In the past, we have traveled from country to country and explored some of the eeriest and weirdest mysteries hidden in their sordid histories. But now we are going into the distant past, all the way back to Ancient Greece, to take a look at some of the most peculiar secrets and enigmas that they have to offer.
10. Did Euxitheos Kill Herodes?
Classic Greece produced ten public speakers so admired for their skill and eloquence that they became known as the Ten Attic Orators. The earliest of them was Antiphon of Rhamnus, a 5th-century BC statesman who put his rhetorical abilities to use in the court of law, thus providing us with some of the first recorded instances of legal cases presented in front of a democratic jury.
One such oration is titled “On the Murder of Herodes” and it furnishes us with an ancient Greek murder mystery. One day, two men named Euxitheos and Herodes left together on a ship from Mytilene, bound for Ainos. A storm forced the ship to dock in an unnamed harbor, at which point the two men sought shelter. Exactly how many people were inside this shelter is unknown, but with nothing else to do, the men passed the night by getting drunk. The next day – no more Herodes. He had disappeared and could not be found after two days of searching.

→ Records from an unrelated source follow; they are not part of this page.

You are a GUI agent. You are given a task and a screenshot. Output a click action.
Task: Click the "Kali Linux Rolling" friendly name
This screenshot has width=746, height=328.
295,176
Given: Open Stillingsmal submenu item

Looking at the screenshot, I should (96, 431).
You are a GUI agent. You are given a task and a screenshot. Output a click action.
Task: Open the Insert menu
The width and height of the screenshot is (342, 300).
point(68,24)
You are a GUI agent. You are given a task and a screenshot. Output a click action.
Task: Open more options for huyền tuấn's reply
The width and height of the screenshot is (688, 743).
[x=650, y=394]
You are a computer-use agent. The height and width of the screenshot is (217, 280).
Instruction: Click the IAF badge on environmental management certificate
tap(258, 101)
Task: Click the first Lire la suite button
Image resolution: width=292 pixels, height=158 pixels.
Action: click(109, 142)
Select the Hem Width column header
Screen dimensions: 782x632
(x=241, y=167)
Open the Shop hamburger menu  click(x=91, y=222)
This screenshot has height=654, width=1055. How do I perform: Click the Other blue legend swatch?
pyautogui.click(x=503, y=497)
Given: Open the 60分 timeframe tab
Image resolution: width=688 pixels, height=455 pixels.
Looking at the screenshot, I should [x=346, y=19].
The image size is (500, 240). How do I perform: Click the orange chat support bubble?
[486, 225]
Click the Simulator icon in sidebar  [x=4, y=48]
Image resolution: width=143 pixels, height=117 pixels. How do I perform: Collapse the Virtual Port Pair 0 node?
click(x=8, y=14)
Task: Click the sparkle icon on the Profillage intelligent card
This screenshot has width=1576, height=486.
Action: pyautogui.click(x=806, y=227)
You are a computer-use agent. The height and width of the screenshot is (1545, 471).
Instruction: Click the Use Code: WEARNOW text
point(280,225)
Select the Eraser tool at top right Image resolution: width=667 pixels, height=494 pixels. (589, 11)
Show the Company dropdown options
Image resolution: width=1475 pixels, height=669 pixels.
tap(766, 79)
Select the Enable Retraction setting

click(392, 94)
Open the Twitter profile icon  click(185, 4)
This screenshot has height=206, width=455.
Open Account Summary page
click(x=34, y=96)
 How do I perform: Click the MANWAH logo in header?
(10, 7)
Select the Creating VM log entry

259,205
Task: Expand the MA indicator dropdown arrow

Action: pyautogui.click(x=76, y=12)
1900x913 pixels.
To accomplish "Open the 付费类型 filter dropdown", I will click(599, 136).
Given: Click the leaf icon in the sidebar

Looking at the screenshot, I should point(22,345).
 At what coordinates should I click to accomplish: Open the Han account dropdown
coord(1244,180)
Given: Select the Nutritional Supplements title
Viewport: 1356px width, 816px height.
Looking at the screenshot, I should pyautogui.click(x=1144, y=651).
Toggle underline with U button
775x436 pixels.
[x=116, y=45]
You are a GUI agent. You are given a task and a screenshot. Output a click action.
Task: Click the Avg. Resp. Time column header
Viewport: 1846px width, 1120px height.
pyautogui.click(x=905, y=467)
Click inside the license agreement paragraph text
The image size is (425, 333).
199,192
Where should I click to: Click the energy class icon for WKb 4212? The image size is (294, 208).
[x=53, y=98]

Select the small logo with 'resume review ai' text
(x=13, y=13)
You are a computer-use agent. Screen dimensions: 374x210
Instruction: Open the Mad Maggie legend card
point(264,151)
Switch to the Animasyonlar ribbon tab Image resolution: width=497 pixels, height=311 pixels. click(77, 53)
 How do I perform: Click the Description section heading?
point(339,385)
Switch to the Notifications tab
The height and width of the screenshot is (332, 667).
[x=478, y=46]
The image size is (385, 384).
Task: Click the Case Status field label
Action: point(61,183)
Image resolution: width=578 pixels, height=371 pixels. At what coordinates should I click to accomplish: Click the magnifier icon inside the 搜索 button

Eventually, once the weather cleared, Euxitheos continued his voyage, but, upon returning to Mytilene, he was met with a charge of murder brought on by Herodes’s relatives. He was taken to Athens to stand trial.
Unfortunately, Antiphon’s oration does not include the verdict, so we will never know how Herodes disappeared and if Euxitheos was found guilty of his murder or not.
9. What Happened to Athena Parthenos?
For hundreds of years, the statue of Athena Parthenos was one of the most prized monuments in Athens, if not all of Greece, positioned in a place of honor inside the inner chamber of the Parthenon. It was a chryselephantine sculpture, meaning that it was made out of wood layered with gold and ivory, and stood almost 40 feet in height. The construction of this marvelous statue was attributed to Phidias, who spent almost a decade working on it before dedicating it sometime around 438 BC.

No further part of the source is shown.